Here is an interesting post that appeared on HROnline-
Career interest from high schoolers graduating this year is much lower than the projected job openings in the five fastest-growing industries for 2018. But how can companies even address a potential labor shortage when unemployment is currently so high?
By Jared Shelly
These days, a graduation procession can seem like less of a celebration and more like a march toward a jobless abyss.
But eight years from now, companies may be once again fighting it out for top talent.
The job openings for 2018 requiring a two-year degree (projected by the U.S. Bureau of Labor Statistics) don’t match the career aspirations of 2010 high-school graduates, according to the College and Career Readiness Report by Iowa City-based ACT Inc., which administers the ACT test, a college-admission exam similar to the SAT.
That mismatch may mean an eventual lack of workers in a variety of different industries.
For example, the BLS predicts that 16 percent of all job openings in 2018 will be in education, but just 9 percent of 2010 graduates in the ACT study indicated an interest in that field.
Similar disparities exist in computer science (11 percent of projected job openings vs. 2 percent interest from 2010 grads); marketing (8 percent vs. 2 percent); community service (9 percent vs. 4 percent); and management (9 percent vs. 7 percent).
But is an eventual labor shortage even possible, given the recession and the current 9.6 percent unemployment rate?
“It may seem strange to you that, given the situation we’re now in, that we will have these types of shortages, but as a futurist, it doesn’t seem strange to me,” says Joyce Goia, president and CEO of the Herman Group, based in Austin, Texas.
Even today, despite the recession, there are “pockets of crisis” where some industries are having trouble finding qualified workers, says Goia, especially engineering and healthcare professionals.
Steve Robbins, vice president of ACT, adds that workers eligible for national-security clearances are also in high demand now and will continue to be in the future.
“If I were a scientist, engineer or a computer scientist eligible for a national security clearance, there are more jobs than people,” Robbins says. “People who carry high skills are not going to be out of work.”
Rich Moran, vice chairman of the board at consulting and executive-search firm Accretive Solutions in Melville, N.Y., puts it even more bluntly.
“There has always been a war on talent and always will be a war on talent,” he says.
The labor gap projected by ACT is spawned not just from a lack of interest by high-school graduates, but also by a lack of readiness as they enter college.
Fewer than half of the 2010 high-school graduates interested in any of the five fastest-growing careers projected for 2018 met the college readiness benchmark in English, math, science or reading.
“It’s pretty tough to be a computer-information specialist if you can’t meet the benchmark-attainment goal in math,” says Robbins.
Goia says that HR and membership organizations trying to bolster interest in their careers should follow the lead of Trade Up For Success, an association dedicated to promoting trade careers in Canada.

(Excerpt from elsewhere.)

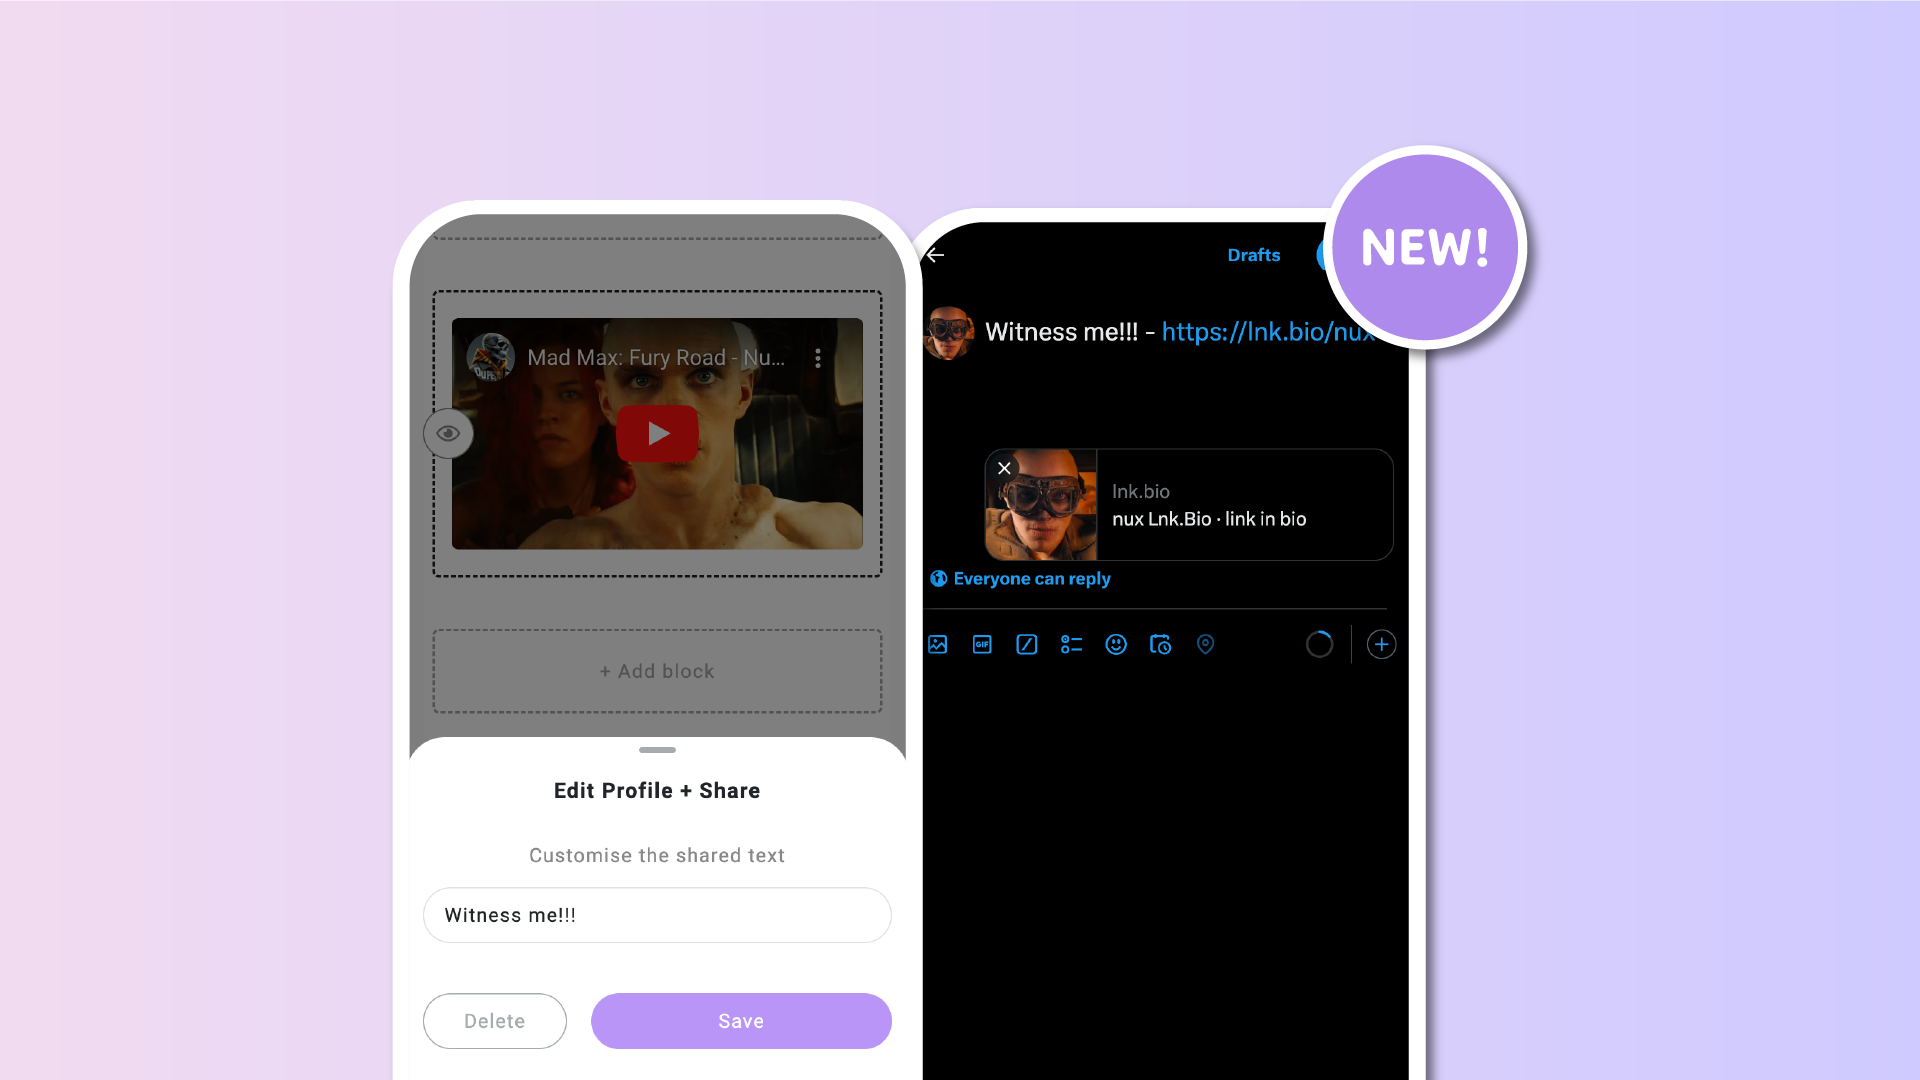Select the poll/list icon
Image resolution: width=1920 pixels, height=1080 pixels.
click(x=1071, y=645)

The organization has been active at job fairs and has created videos showing the benefits of trade careers.
“I think there’s a great opportunity for industry associations to create a promotional campaign,” says Goia. “That’s what we’re going to need here in the U.S. to encourage young people to become computer scientists or teachers.”
Experts agree that HR executives and company leaders should also combine with educators to help steer students toward fast-growing careers.
“Educational systems need to systematically intervene early on with their students to start the career and educational-planning process — sixth grade [at] the latest — so that students start the exploration process,” says Robbins. “They [can help students] connect their educational goals with their college and work goals.”
Rusty Rueff, career expert and board member at Sausalito, Calif.-based Glassdoor.com, agrees that companies — especially popular ones — can rally kids toward technical careers.
“The Apples and Googles of the world would be great companies to be down at that sixth-grade level talking about what it means to [work] at a company like Apple or Google,” says Rueff.
If students aren’t interested in certain careers or aren’t qualified, he warns, companies won’t be waiting around — they’ll look to hire foreign workers that have the interest and skills to do the job.
“It’s impossible to think — if there is this gap — that we’re just going to sit still for a decade and [say] ‘we’ll just wait for everybody to catch up,’ ” says Rueff. “That’s not capitalism.”